Evaluasi adalah penilaian terhadap data yang
dikumpulkan melalui kegiatan asessmen. Hubungan penilaian dan evaluasi yaitu
memiliki makna sama yaitu menilai sesuatu dan menggunakan alat yang sama untuk
mengumpulkan data. Evaluasi dan penilaian bersifat kualitatif. Keputusan penilaian tidak hanya pada hasil
pengukuran tapi pengamatan dan wawancara. Pengukuran bersifat kuantitatif
sedangkan penilaian dan evaluasi bersifat kualitatif.
Perbedaan penilaian dan evaluasi :Pada penilaian
ruang lingkupnya lebih sempit dan terbatas pada satu komponen atau aspek.
Pelaksanaan penilaian dilaksanakan dalam konteks internal. Sedangkan pada
evaluasi ruang lingkupnya lebih luas dan mencakup semua aspek atau komponen.
Pelaksanaan evaluasi dilaksanakan pada internal dan eksternal.

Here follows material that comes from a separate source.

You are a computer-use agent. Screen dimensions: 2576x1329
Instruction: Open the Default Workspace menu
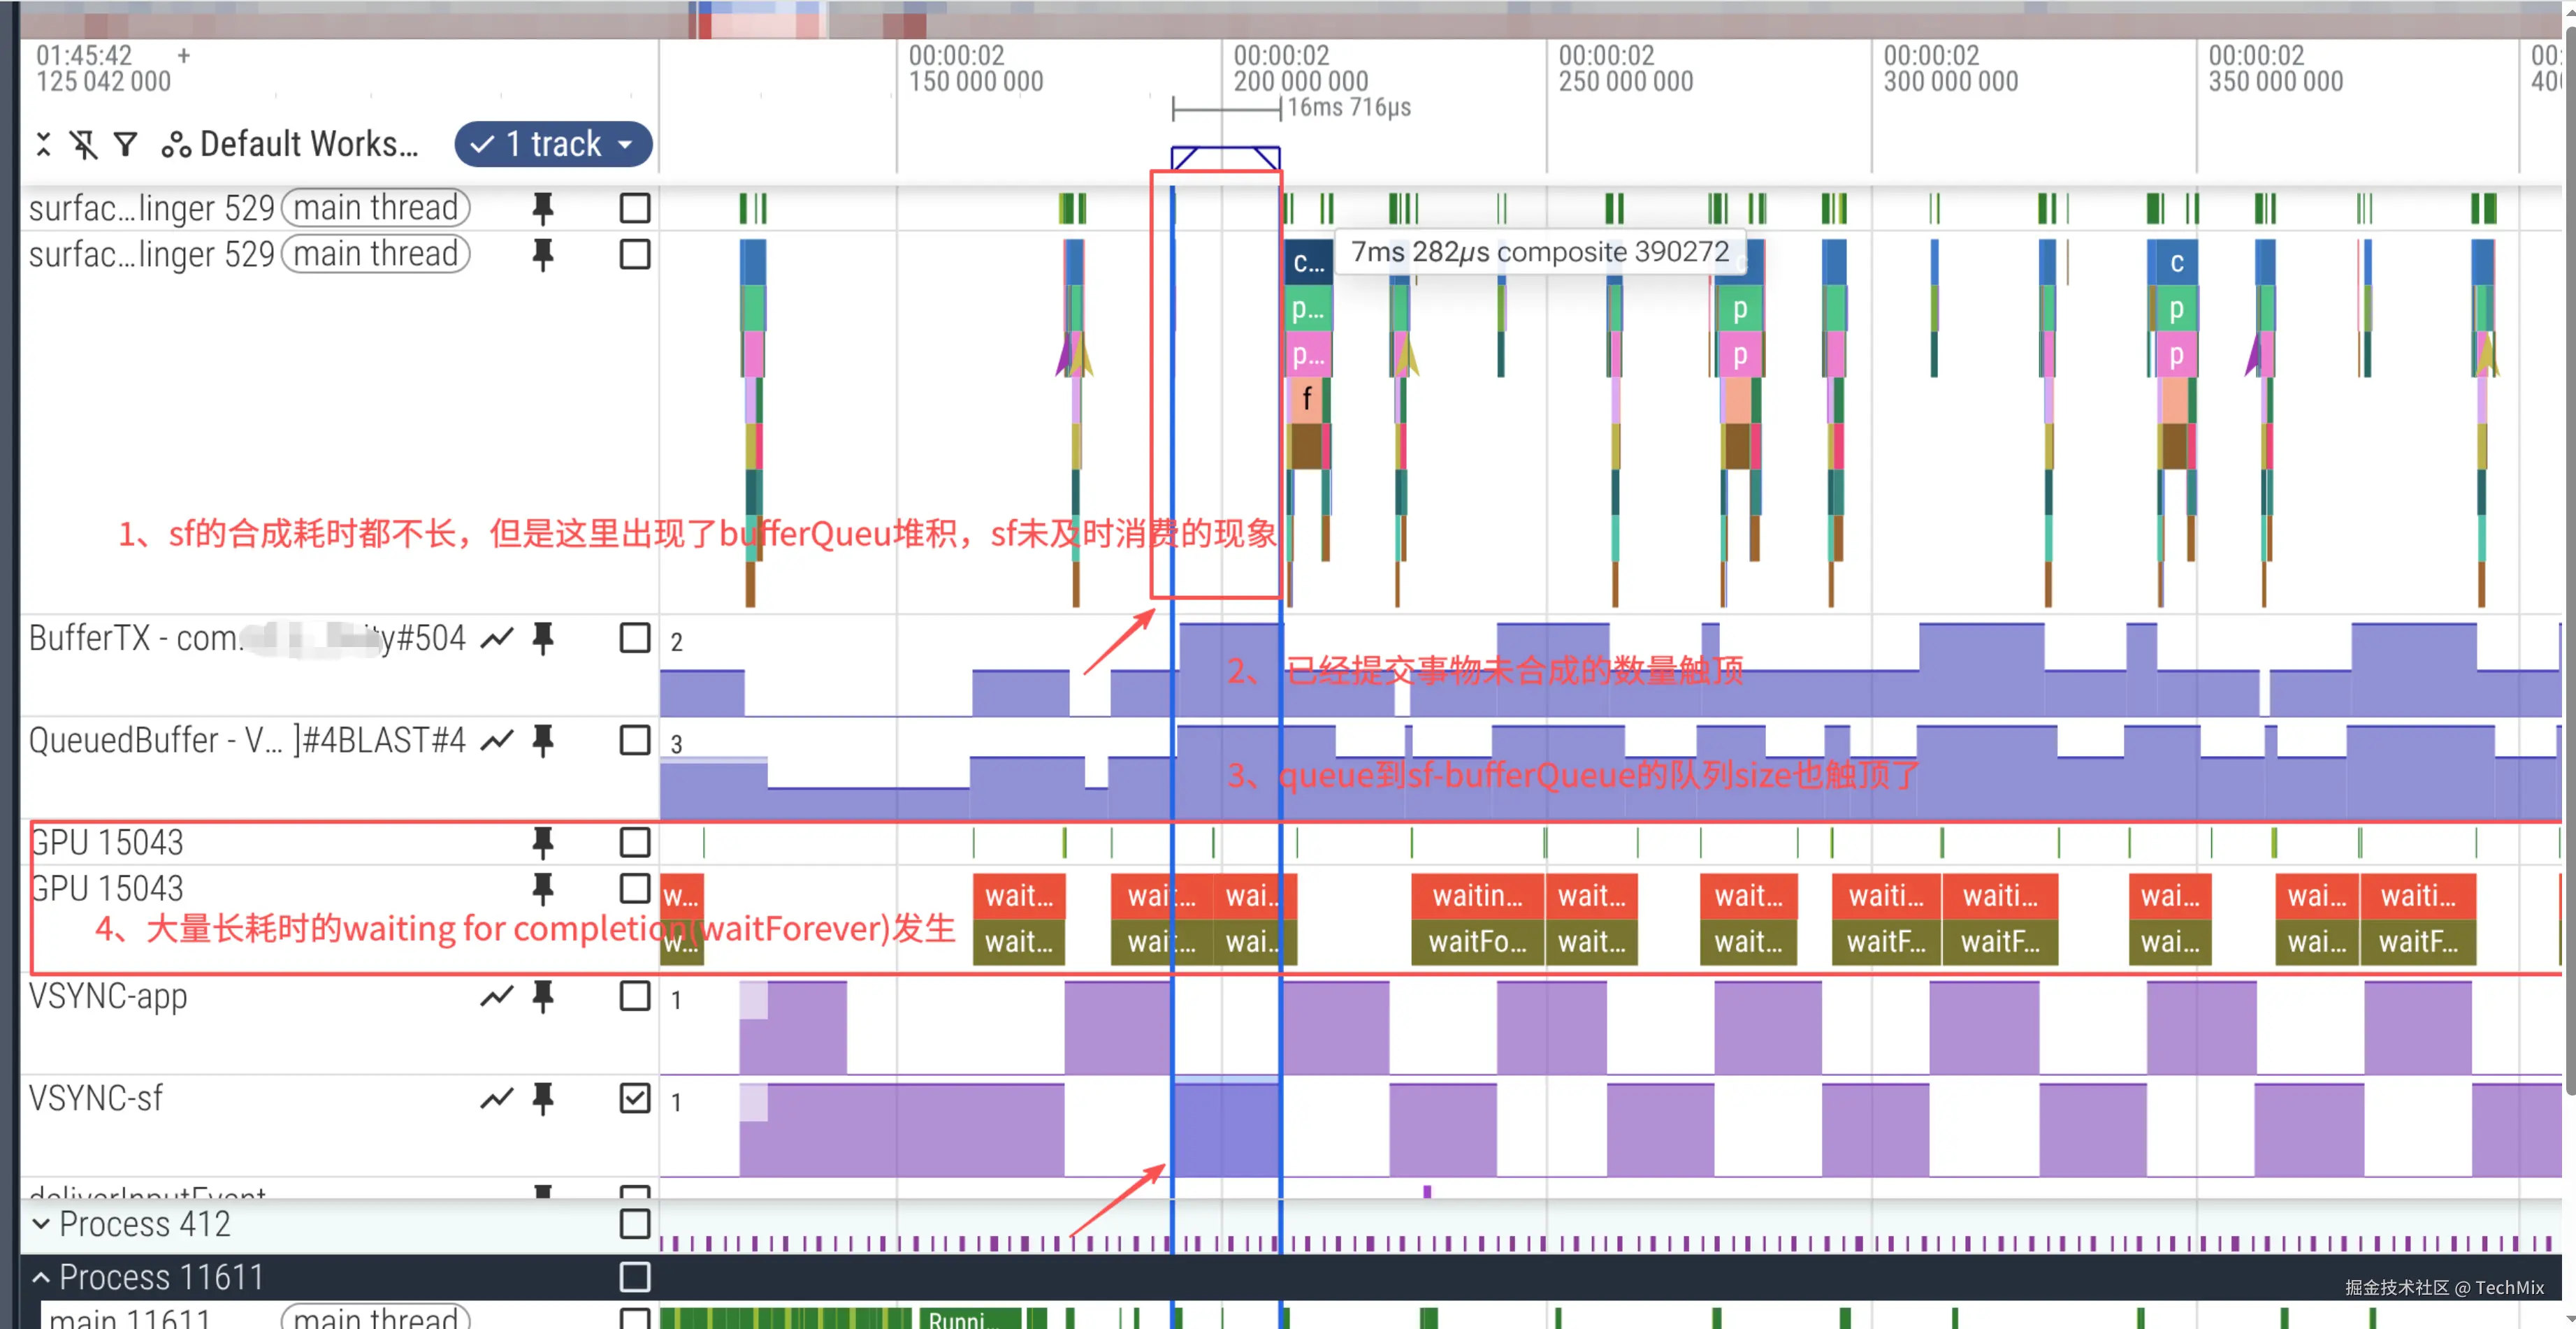[290, 144]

Dari uraian diatas secara singkat dapat disimpulkan
bahwa evaluasi dan penilaian lebih bersifat komprehensif dan meliputi
pengukuran , tes merupakan salah satu alat pengukuran.
c. Hubungan
antara prinsip-prinsip evaluasi hasil belajar dengan pembelajaran
Ada
satu prinsip umum dan penting dalam kegiatan evaluasi yaitu adanya
triangulasi
atau hubungan erat tiga komponen yaitu:
1. Tujuan
pembelajaran
2. Kegiatan
pembelajaran atau KBM
3. Evaluasi

1. Hubungan
antara tujuan dengan pembelajaran
Kegiatan
belajar mengajar yang dirancang dalam bentuk rencana mengajar disusun oleh guru
dengan mengacu pada tujuan yang hendak dicapai. Pembelajaran mengacu pada
tujuan dan tujuan direalisasikan dengan melanjutkan pemikiran pada pelaksanaan
pembelajaran.
2. Hubungan
antara tujuan dengan evaluasi
Evaluasi
mengacu pada tujuan yang sebelumnya telah dirumuskan
3. Hubungan
antara pembelajaran dengan evaluasi
Pembelajaran
dirumuskan berdasarkan tujuan yang telah ditentukan dan evaluasi juga disusun mengacu pada tujuan.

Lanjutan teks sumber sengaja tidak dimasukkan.